2024-04-17 18:01:12

by Xin Li (Intel)

[permalink] [raw]
Subject: [PATCH v4 1/1] x86/fred: Fix INT80 emulation for FRED

Add a FRED-specific INT80 handler fred_int80_emulation():

1) As INT instructions and hardware interrupts are separate event
types, FRED does not preclude the use of vector 0x80 for external
interrupts.

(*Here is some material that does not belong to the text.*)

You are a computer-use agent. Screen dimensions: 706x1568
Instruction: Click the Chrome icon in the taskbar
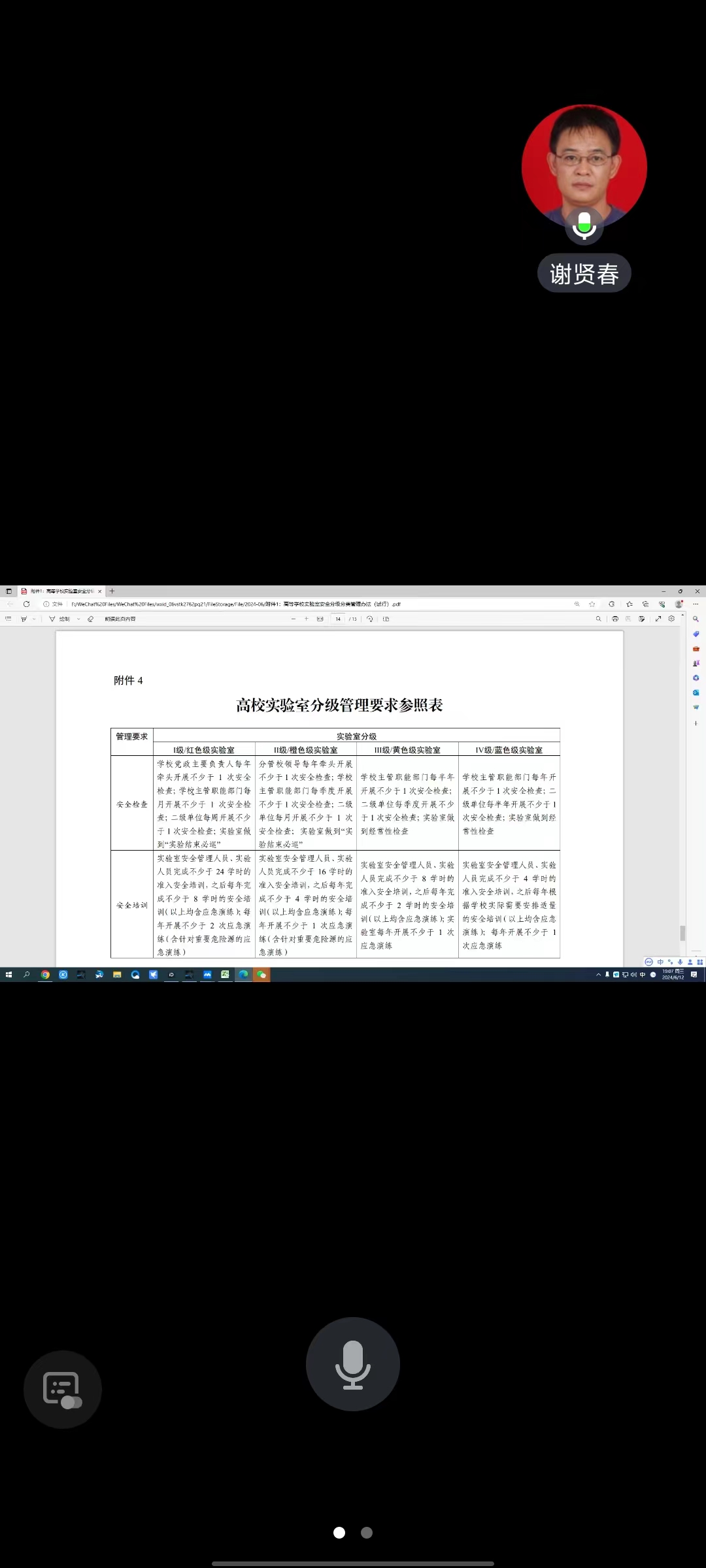[45, 975]
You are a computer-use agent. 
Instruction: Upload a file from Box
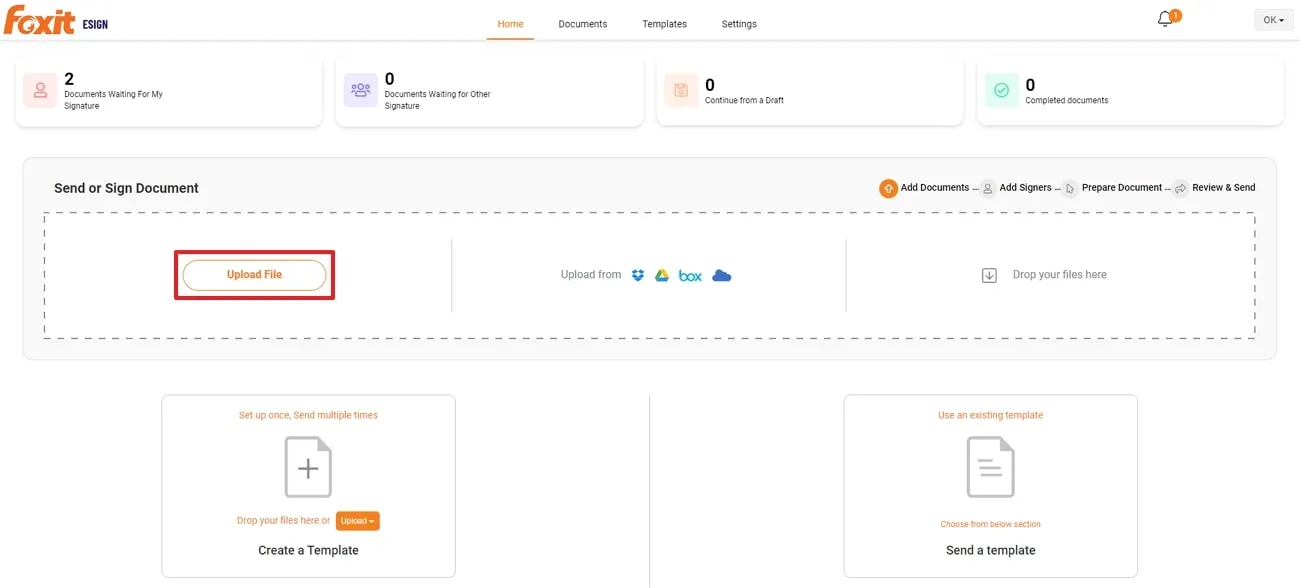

As a result the FRED setup code does *NOT* reserve
vector 0x80 and calling int80_is_external() is not merely
suboptimal but actively incorrect: it could cause a system call
to be incorrectly ignored.

2) fred_int80_emulation(), only called for handling vector 0x80 of
event type EVENT_TYPE_SWINT, will NEVER be called to handle any
external interrupt (event type EVENT_TYPE_EXTINT).

3) FRED has separate entry flows depending on if the event came from
user space or kernel space, and because kernel does not use INT
insns, the FRED kernel entry handler fred_entry_from_kernel()
falls through to fred_bad_type() if the event type is
EVENT_TYPE_SWINT, i.e., INT insns. So if the kernel is handling
an INT insn, it can only be from a user level application.

4) int80_emulation() does a CLEAR_BRANCH_HISTORY, which is
IDT-specific. While FRED will likely take a different approach if
it is ever needed: it *probably* belongs in either fred_intx()/
fred_other() or asm_fred_entrypoint_user(), depending on if this
ought to be done for all entries from userspace or only system
calls.

5) int $0x80 is the FAST path for 32-bit system calls under FRED.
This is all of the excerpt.